A task force convened by the Maryland General Assembly has recommended that the state’s public schools not be allowed to open until after Labor Day. The driving motivation behind the change, which would require legislation or an executive order, is to boost the state’s tourism industry. Maryland Comptroller Peter Franchot (D), a strong supporter of extending summer vacation into September, said the change could result in more than $7.7 million in additional tax revenue and $74.3 million in new economic activity. His main concern, Mr. Franchot told The Post’s Donna St. George, is “the quality of interaction between family and their kids, which is jeopardized by this creep of starting school earlier and earlier. If we keep going in that direction, it will be July when we start school.”

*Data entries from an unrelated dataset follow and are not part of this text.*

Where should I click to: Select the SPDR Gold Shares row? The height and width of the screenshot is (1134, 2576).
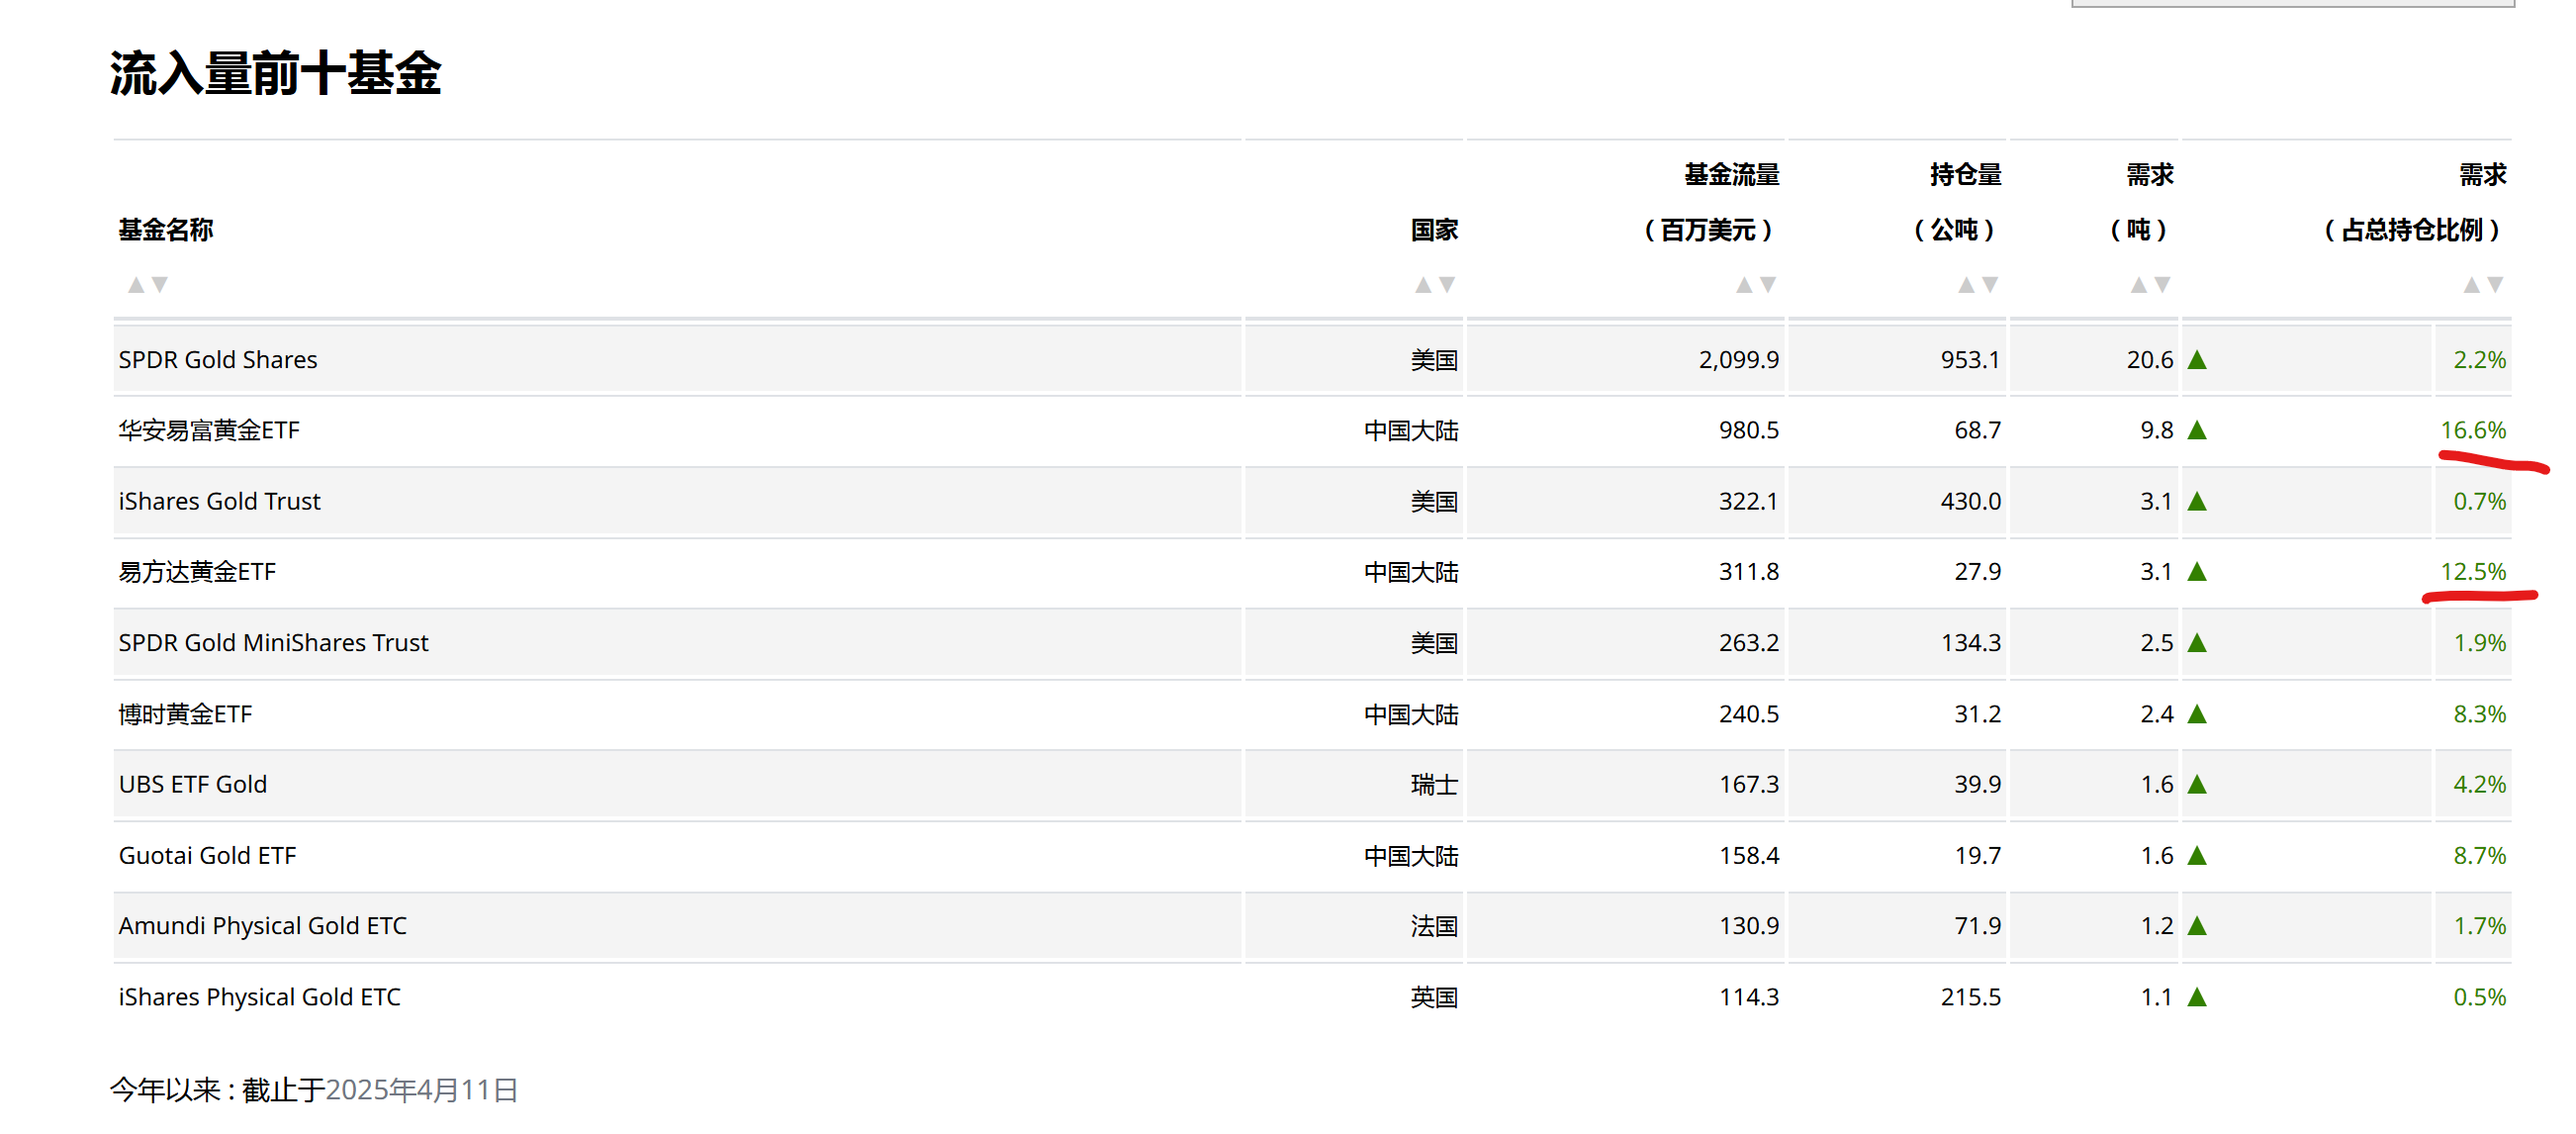point(218,359)
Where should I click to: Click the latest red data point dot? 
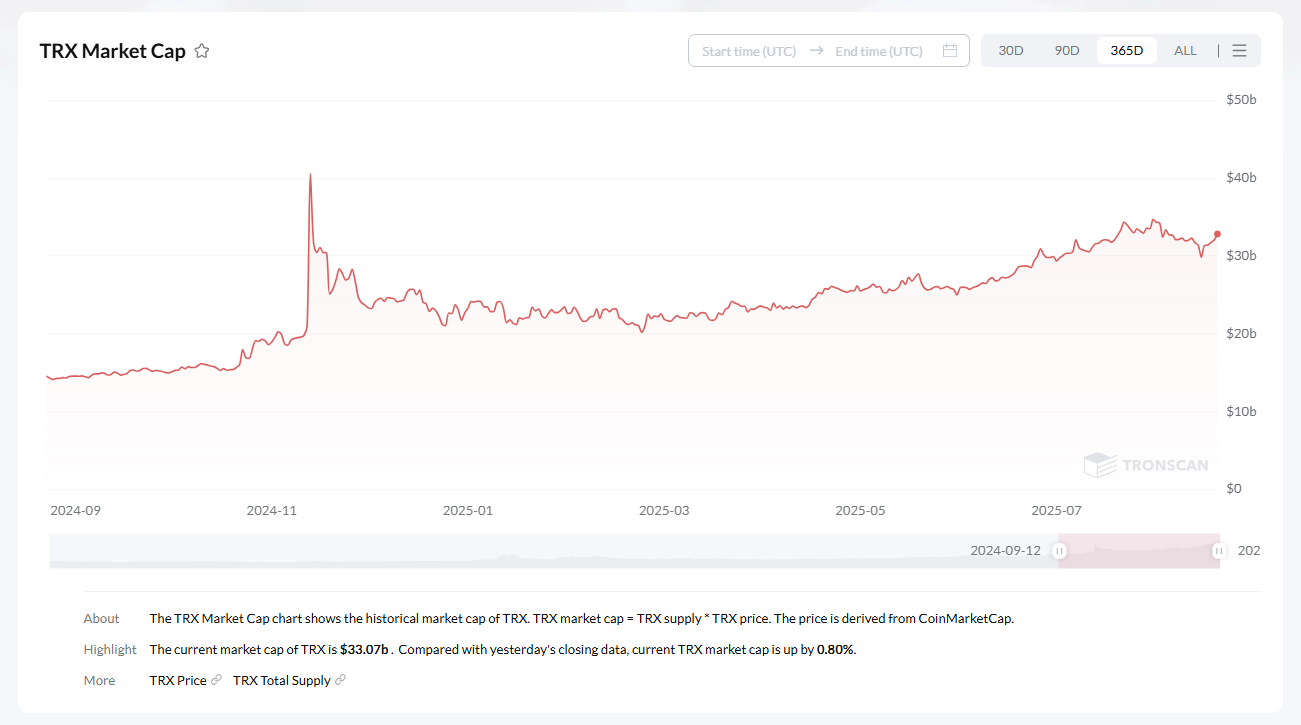pyautogui.click(x=1217, y=234)
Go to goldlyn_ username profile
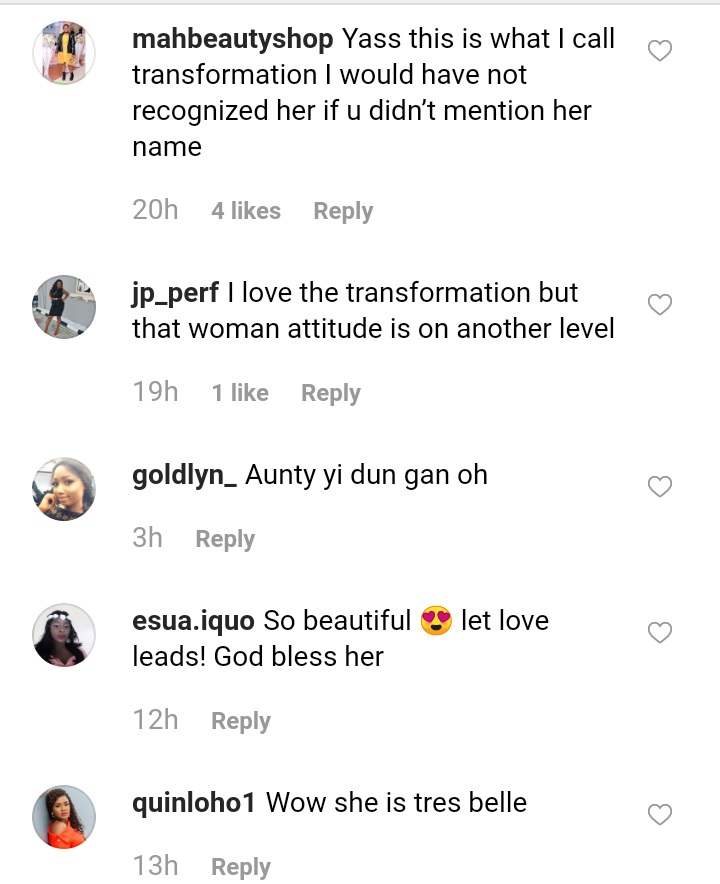720x884 pixels. tap(184, 474)
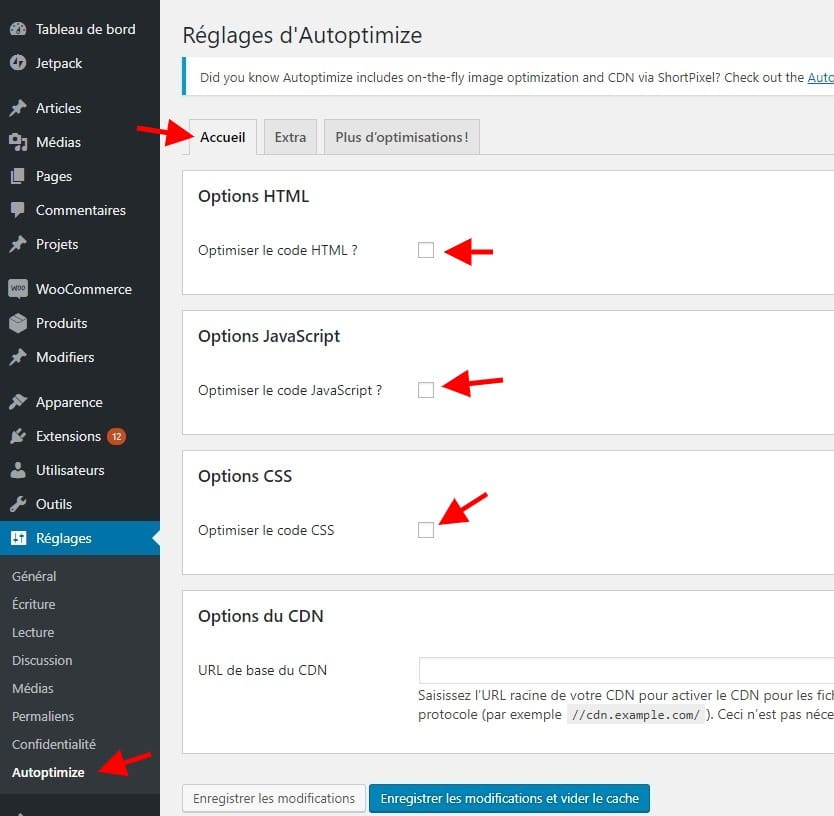Tick the Optimiser le code JavaScript checkbox
This screenshot has height=816, width=834.
426,390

Actually, that doesn’t strike us as necessarily a bad idea, considering the educational advantages to be gained from increased instruction time and the success some school districts have had with year-round schooling, particularly in helping at-risk students. But we wouldn’t impose that view, either. The school calendar should be shaped by educators in conjunction with their communities rather than politicians in Annapolis with nostalgic notions of summer. It is telling that all the local superintendents and the state teachers association, in rare unanimity, oppose taking this issue out of the hands of the districts. “Requiring all local educational agencies to conform to the same schedule would not be conducive to the diverse needs of the twenty-four (24) districts in the state of Maryland,” Prince George’s school chief Kevin M. Maxwell wrote to the head of the state task force.

Maryland, which likes to trumpet its success in student achievement, would be taking a step back if it allowed business interests, not children’s needs, to dictate school decisions. We urge Gov. Martin O’Malley (D) to make short shrift of this ill-advised proposal.